The idea has been applied to many areas of high population growth and increasing urbanization (globally, the dominant trend of the last seventy-five years) where cities and towns grow towards each other.  The south-east corner of the Australian state of Queensland is noted as an instance of what was one as transport corridor tended to develop into a megalopolis, stretching from the southern border of the Gold Coast to the northern extremes of the Sunshine Coast.  The word megalopolis was from 1832, the construct being the Ancient Greek megalo- (great), from megas (genitive megalou) + -polis (city).  It was used to describe a big, densely populated urban complex and during Antiquity was an epithet of the great cities (Athens, Syracuse, Alexandria); it was also was the name of a former city in Arcadia.  The rarely used descriptor of an inhabitant was megalopolitan.
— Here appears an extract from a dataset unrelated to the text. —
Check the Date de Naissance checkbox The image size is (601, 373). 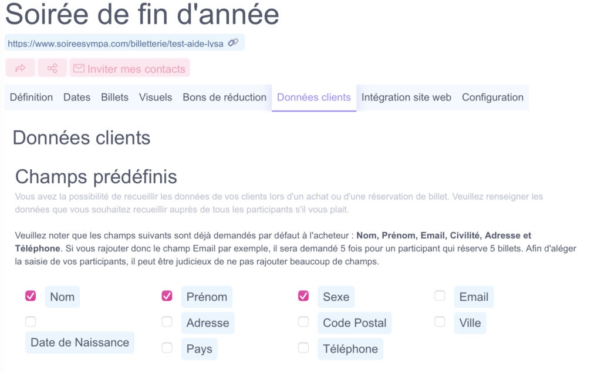31,321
Herman Kahn is remembered as a futurist but he built his early career as a systems theorist and, while at the RAND Corporation, was prominent in constructing the theoretical framework on which the US political-military establishment constructed the strategies which dictated the scope and form of the nuclear arsenal and the plans for its use.  Perhaps the highest stakes version ever undertaken of what came to be known as scenario planning under the application of game theory, Khan’s models were among those which, in a reductionist process, led to some awful yet elegant expressions such as “mutually assured destruction (MAD)” which triggered a generation of specialists in the Pentagon and the Kremlin counting missiles as the basis of high Cold War politics.  Kahn was reputedly one of the figures who served as an inspiration for the title character in Stanley Kubrick's (1928-1999) dark satire Dr Strangelove (1964) and, unsurprisingly, Sidney Lumet (1924-2011) noted the character of Professor Groeteschele in his more somber film of nuclear war, Fail Safe (1964).

Bosnywash personified: Lindsay Lohan (with former special friend Samantha Ronson), Estate Nightclub, Boston, January 2009 (left), shopping in New York City, September 2013 (centre) & at the White House Correspondents' Dinner, Washington DC, April 2012 (right).